He said he will fight for the middle class by working to eliminate tax breaks for special interests that do not serve the greater good. Mr. Van Hollen also sees a need for modernized infrastructure in Dorchester County.

“We need to build our high speed Internet access, high speed broadband,” he said. “If you’re a small business and you want to locate on the Eastern Shore, whether it’s Dorchester County or some other place, you need to be connected at the speed of light to the Internet. I’ve been pushing for a faster build out of high speed Internet.”

Mr. Van Hollen has been a longtime steward of the Chesapeake Bay as well.
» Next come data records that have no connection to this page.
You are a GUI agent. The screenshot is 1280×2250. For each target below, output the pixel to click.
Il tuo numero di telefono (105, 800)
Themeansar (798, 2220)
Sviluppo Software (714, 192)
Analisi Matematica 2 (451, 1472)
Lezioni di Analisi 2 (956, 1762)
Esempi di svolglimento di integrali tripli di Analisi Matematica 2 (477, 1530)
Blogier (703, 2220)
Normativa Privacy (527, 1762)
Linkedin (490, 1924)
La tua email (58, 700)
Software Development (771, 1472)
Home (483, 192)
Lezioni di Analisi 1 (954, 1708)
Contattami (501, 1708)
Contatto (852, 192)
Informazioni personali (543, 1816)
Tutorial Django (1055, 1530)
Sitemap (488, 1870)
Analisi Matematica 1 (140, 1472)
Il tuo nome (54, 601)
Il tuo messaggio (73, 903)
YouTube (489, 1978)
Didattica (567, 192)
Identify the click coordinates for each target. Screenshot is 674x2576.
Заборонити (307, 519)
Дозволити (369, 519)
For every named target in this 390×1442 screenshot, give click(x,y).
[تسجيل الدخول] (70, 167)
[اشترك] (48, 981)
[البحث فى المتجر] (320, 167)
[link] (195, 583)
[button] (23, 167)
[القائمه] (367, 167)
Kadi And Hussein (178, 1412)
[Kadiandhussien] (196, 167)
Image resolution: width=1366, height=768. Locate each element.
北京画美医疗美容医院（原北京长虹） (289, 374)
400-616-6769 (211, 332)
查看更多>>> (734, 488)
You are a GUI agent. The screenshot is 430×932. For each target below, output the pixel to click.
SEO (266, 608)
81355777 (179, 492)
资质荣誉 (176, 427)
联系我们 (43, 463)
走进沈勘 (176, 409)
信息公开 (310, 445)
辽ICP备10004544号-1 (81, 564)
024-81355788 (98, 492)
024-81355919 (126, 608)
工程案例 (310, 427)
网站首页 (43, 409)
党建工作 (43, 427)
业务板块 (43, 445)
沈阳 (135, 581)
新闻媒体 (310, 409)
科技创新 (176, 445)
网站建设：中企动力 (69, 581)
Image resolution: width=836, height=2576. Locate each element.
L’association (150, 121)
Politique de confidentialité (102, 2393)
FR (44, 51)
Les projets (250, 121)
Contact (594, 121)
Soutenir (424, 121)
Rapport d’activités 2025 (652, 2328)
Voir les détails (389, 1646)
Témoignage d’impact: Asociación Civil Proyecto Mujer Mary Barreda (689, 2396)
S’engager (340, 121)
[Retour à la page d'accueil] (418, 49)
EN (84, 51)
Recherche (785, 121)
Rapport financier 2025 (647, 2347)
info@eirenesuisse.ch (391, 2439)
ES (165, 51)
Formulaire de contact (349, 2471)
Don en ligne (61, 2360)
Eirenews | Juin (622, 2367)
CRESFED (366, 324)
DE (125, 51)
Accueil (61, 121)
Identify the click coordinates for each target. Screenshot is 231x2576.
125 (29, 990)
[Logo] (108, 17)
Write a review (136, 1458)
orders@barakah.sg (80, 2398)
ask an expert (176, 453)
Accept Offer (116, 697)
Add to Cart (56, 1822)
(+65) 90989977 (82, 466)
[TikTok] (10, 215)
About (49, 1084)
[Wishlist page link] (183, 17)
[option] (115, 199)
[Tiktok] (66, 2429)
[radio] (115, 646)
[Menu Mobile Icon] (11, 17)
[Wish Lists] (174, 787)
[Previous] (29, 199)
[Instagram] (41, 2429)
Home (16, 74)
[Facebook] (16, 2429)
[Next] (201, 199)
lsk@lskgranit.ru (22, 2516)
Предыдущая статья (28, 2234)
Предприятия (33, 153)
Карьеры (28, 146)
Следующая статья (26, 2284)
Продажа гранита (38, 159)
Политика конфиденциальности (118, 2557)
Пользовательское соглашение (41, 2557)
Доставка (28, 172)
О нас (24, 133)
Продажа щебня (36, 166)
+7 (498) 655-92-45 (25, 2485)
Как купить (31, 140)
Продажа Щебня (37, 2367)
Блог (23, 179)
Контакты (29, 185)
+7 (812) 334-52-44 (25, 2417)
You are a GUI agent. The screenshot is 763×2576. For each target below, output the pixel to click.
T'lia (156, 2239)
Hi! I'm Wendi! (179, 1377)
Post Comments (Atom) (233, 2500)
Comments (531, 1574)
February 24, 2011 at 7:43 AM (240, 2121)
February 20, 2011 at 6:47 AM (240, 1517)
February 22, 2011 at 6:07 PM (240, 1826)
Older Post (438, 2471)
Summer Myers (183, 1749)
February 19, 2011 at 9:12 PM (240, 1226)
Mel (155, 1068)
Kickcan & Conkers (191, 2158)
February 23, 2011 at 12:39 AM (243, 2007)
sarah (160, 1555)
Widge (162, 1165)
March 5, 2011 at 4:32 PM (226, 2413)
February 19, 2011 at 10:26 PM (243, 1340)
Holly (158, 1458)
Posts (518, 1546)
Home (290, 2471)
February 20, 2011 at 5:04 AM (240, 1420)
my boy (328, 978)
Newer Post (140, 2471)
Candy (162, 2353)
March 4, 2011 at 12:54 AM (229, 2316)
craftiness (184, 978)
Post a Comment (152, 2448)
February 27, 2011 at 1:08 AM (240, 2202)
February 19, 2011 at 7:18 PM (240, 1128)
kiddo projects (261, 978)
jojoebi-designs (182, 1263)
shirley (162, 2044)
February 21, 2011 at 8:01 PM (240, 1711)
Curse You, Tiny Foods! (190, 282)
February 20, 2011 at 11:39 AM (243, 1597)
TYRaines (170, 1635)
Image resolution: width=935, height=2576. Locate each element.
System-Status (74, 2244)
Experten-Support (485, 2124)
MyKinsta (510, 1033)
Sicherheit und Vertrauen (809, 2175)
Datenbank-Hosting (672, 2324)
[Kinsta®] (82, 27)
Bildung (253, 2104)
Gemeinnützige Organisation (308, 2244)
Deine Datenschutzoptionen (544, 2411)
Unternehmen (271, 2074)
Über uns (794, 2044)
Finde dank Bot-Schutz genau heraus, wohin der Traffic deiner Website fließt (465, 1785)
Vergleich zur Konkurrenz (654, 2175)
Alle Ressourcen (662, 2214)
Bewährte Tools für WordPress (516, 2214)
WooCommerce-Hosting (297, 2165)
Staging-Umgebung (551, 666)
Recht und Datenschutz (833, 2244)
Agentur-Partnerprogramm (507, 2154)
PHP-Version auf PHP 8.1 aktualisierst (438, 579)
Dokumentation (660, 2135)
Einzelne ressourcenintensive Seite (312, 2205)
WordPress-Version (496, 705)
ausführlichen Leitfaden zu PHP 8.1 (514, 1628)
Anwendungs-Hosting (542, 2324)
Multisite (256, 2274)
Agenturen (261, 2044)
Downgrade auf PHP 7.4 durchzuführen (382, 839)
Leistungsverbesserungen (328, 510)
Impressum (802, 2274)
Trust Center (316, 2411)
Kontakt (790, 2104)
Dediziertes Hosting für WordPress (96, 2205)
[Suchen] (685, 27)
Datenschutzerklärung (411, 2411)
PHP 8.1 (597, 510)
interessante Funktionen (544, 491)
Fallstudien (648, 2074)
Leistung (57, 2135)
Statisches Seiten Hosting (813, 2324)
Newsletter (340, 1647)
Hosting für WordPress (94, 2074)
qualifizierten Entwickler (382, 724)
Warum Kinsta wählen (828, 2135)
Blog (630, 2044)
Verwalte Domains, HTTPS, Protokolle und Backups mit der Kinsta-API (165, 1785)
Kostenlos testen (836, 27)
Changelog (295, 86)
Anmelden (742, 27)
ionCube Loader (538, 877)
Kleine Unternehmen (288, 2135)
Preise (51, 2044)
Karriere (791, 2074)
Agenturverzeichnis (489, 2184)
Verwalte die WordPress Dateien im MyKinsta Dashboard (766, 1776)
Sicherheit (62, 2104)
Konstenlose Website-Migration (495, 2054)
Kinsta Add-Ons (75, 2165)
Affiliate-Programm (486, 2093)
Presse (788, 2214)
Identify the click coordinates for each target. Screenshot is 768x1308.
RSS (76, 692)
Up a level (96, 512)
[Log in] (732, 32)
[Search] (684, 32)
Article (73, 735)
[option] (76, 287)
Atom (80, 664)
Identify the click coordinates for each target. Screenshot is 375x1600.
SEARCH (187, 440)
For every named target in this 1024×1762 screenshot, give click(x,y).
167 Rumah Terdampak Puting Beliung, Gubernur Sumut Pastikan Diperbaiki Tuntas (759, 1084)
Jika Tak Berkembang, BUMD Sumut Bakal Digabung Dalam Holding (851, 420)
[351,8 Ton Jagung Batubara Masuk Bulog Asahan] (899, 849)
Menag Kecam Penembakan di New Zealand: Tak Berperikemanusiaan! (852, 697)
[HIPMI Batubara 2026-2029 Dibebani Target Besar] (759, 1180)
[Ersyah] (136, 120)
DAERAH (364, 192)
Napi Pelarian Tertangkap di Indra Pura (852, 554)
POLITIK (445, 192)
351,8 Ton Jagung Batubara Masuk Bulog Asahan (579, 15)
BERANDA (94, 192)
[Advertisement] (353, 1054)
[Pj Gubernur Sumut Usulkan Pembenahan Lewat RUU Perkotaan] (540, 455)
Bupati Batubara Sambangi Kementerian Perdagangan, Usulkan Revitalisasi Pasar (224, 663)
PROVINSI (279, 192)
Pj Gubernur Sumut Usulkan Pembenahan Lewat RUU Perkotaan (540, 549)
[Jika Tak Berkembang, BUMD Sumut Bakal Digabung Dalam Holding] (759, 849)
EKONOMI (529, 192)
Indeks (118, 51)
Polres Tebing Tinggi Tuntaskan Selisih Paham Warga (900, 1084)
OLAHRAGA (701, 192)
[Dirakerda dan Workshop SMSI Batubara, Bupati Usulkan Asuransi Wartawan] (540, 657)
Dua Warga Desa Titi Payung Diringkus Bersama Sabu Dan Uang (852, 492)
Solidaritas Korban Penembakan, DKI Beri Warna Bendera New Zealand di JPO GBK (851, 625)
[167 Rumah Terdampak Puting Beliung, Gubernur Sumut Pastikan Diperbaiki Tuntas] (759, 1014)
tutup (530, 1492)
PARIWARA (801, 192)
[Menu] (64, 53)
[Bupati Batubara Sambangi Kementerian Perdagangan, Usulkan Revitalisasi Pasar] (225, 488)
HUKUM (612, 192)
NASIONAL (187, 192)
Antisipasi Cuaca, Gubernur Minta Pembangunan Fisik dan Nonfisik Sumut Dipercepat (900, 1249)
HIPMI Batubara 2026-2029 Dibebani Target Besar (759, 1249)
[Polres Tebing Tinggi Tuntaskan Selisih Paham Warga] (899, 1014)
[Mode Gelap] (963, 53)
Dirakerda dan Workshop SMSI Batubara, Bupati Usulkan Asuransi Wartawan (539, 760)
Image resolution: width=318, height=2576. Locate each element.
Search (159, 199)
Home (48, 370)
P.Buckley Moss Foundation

“We do need to work together to protect the Bay because so many people get their livelihood from the Bay, whether it’s the watermen or it’s the tourism industry,” he said. “We’re all partners in this together because we all have a stake in a clean Chesapeake Bay which is why I worked with the Maryland farming community when we developed the provision in the farm bill in the mid-2000s to provide them with greater tools and assistance to plant cover crops and to take steps to reduce nutrient runoff.”

Congressman Van Hollen said concern for the Bay and working watermen is another opportunity for him to work with constituents should he win the Senate election.

“This is a great example where we all have a stake in a clean Bay and we also have a stake in working together to get it done,” he said. “That means the watermen, it means the farmers, it means the environmental community, everybody sitting around the table.”